**TASK TO COMPLETE**
Output only the stretch of the listing that starts at the line containing "The image size is (1304, 704)." and ends at the line containing "Add an alternate address", reproduced exactly with both ends.

**PROVIDED RECORDS**

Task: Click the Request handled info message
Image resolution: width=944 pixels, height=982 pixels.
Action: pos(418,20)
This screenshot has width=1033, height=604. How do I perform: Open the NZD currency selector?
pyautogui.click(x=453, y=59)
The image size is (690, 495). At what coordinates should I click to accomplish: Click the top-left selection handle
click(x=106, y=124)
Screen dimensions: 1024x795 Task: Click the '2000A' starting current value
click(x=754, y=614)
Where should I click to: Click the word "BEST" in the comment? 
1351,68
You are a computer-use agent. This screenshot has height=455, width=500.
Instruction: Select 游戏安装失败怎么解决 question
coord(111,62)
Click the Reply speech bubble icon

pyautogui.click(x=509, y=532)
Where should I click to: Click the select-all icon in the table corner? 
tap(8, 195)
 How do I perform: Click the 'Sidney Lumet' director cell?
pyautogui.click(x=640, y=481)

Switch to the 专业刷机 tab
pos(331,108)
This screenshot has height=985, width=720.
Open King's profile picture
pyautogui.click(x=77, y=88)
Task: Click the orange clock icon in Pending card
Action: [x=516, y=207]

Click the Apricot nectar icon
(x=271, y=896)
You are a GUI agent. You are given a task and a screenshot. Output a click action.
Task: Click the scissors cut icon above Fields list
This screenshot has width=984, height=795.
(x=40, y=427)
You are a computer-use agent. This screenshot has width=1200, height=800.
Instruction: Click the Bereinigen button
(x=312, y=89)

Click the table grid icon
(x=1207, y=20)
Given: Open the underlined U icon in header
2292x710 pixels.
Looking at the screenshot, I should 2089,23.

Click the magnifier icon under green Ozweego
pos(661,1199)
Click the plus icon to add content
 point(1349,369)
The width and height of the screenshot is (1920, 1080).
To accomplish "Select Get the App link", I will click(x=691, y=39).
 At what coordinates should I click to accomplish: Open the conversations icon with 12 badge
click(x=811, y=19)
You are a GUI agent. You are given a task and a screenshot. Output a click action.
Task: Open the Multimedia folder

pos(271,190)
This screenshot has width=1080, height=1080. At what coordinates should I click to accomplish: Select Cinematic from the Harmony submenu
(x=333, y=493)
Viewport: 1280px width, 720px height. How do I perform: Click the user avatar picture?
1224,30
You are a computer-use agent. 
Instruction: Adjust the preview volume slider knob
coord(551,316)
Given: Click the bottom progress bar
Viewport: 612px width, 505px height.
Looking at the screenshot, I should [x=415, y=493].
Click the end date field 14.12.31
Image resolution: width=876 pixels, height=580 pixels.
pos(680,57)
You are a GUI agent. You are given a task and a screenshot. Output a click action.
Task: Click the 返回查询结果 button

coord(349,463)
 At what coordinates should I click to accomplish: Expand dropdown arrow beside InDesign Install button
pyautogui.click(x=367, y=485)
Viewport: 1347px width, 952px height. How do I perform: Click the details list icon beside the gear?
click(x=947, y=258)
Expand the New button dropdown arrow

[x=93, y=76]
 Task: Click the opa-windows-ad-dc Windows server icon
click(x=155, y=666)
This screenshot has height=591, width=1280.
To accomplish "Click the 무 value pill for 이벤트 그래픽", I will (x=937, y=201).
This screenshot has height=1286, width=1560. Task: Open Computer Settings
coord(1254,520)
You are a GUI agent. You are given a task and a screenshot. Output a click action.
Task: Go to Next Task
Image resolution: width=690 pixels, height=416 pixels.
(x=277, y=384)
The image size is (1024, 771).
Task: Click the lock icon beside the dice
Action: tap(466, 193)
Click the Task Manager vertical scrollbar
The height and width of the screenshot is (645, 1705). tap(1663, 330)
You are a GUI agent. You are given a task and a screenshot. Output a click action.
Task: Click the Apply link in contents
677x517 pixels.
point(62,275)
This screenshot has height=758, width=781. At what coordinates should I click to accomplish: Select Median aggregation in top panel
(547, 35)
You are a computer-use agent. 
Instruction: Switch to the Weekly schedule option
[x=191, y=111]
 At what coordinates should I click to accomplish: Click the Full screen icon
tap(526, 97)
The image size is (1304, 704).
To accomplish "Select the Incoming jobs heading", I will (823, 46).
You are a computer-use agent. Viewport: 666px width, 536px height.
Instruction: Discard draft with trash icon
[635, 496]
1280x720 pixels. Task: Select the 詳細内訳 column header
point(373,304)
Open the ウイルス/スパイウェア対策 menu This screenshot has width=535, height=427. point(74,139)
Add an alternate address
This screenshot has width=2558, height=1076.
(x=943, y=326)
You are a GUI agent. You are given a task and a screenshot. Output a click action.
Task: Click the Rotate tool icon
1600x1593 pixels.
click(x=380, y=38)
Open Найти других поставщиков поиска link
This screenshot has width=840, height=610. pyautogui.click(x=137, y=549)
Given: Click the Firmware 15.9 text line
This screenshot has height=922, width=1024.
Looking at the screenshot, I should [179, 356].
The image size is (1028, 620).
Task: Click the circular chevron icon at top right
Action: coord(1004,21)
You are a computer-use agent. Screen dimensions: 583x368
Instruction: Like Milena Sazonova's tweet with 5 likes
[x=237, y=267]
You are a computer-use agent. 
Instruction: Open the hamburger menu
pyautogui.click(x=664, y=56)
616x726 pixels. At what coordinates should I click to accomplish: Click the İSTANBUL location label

**EXERCISE ANSWER**
The image size is (1304, 704).
To accomplish "Select the Incoming jobs heading", I will (823, 46).
You are a computer-use agent. Viewport: 666px width, 536px height.
Instruction: Discard draft with trash icon
[635, 496]
1280x720 pixels. Task: Select the 詳細内訳 column header
point(373,304)
Open the ウイルス/スパイウェア対策 menu This screenshot has width=535, height=427. point(74,139)
Add an alternate address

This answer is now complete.